Well, they would have full voltage across them whenever they turn off, I think, but when on, they (like phase FETs in controller) would only have the voltage created by the current flowing thru it's RDSon. So if they were say, 20milliohm FETs, and current was 2A, it'd only be 40mV across the charging FET (since it's just one, no parallelling). That's only 80mW, so there's no reason for it to get hot at all, during charging.
What might be happening is one of these things:
1--it is not melting during charge, but instead is coming off during discharge when *those* FETs heat up (though again, they shouldn't get that hot, based simply on Ohm's Law, unless they are buried inside the shrinkwrap with no airflow at all, heat trapped right there). If the other FETs got hot enough, they could heat it up enough to come off with them even though it's not in use.

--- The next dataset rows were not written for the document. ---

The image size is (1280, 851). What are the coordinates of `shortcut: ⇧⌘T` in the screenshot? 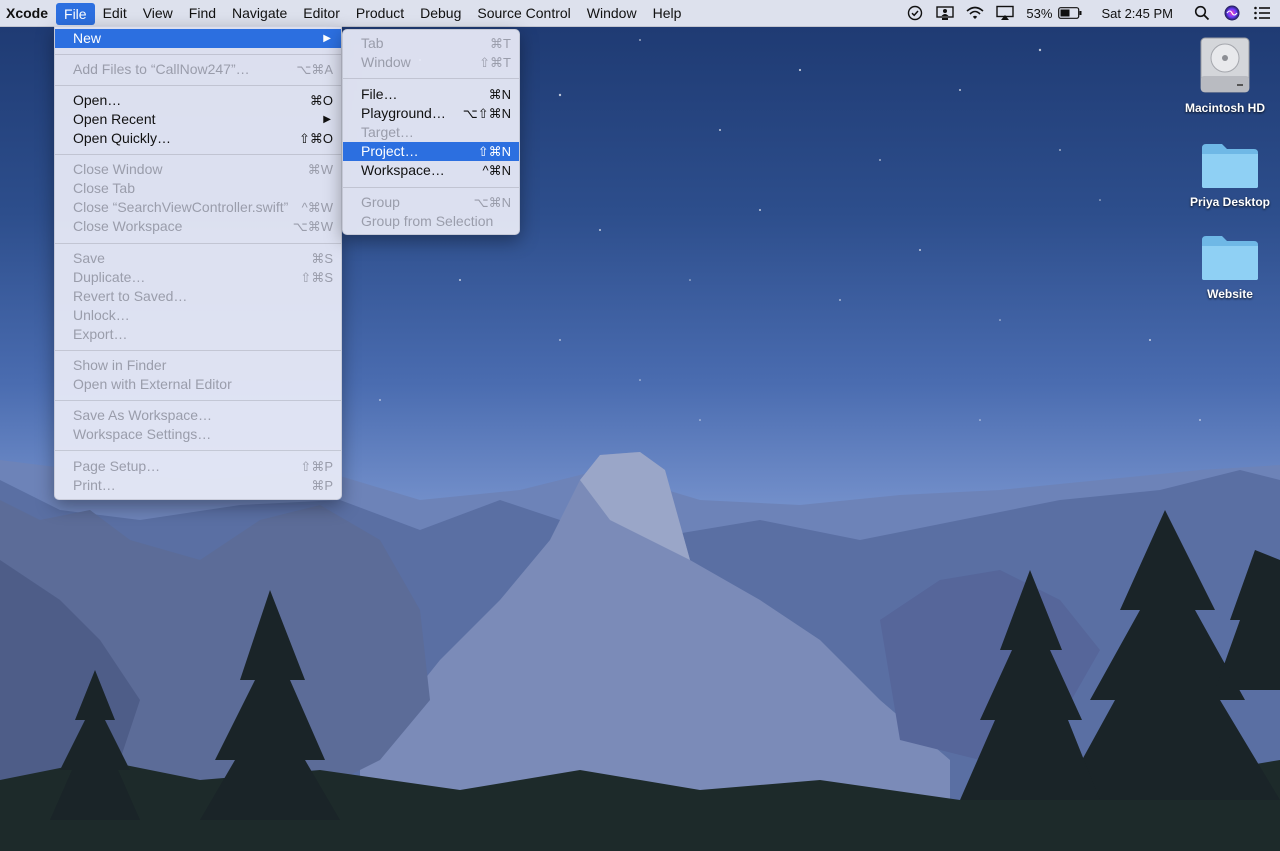 It's located at (495, 62).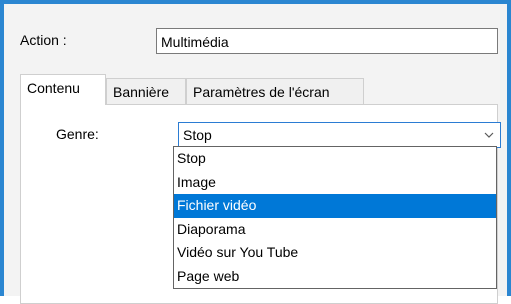 The height and width of the screenshot is (304, 511). Describe the element at coordinates (275, 91) in the screenshot. I see `tab-parametres-ecran: Paramètres de l'écran` at that location.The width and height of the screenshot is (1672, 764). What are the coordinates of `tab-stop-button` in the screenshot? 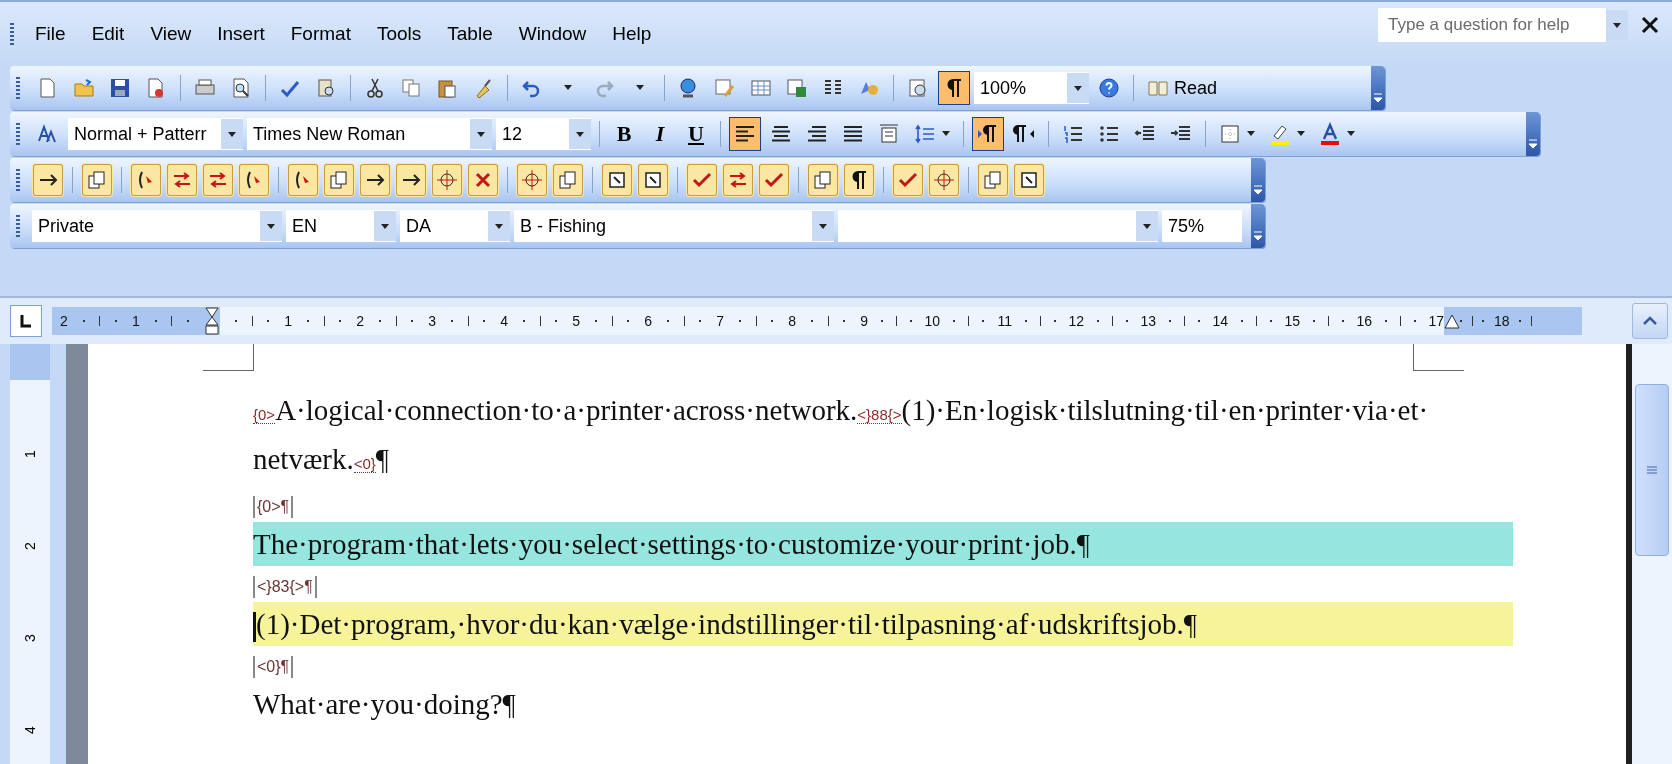 It's located at (26, 321).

2--Again, buried in teh insulation, perhaps that 80mW (maybe 100-200mW worst case with a beefier charger?) might be enough over a charge cycle ot heat it up that much.
3--The heat build up causes RDSon to rise, creating more voltage drop and thus more waste heat wattage, inside the insulated pack that then causes it to get hot enough to unsolder or fail
4--If a voltage spike during charge switchoff (HVC) kills the FET, or damages it causing even higher RDSon than usual, then #2 and 3 above would be even more likely.
Or something else I haven't thought of.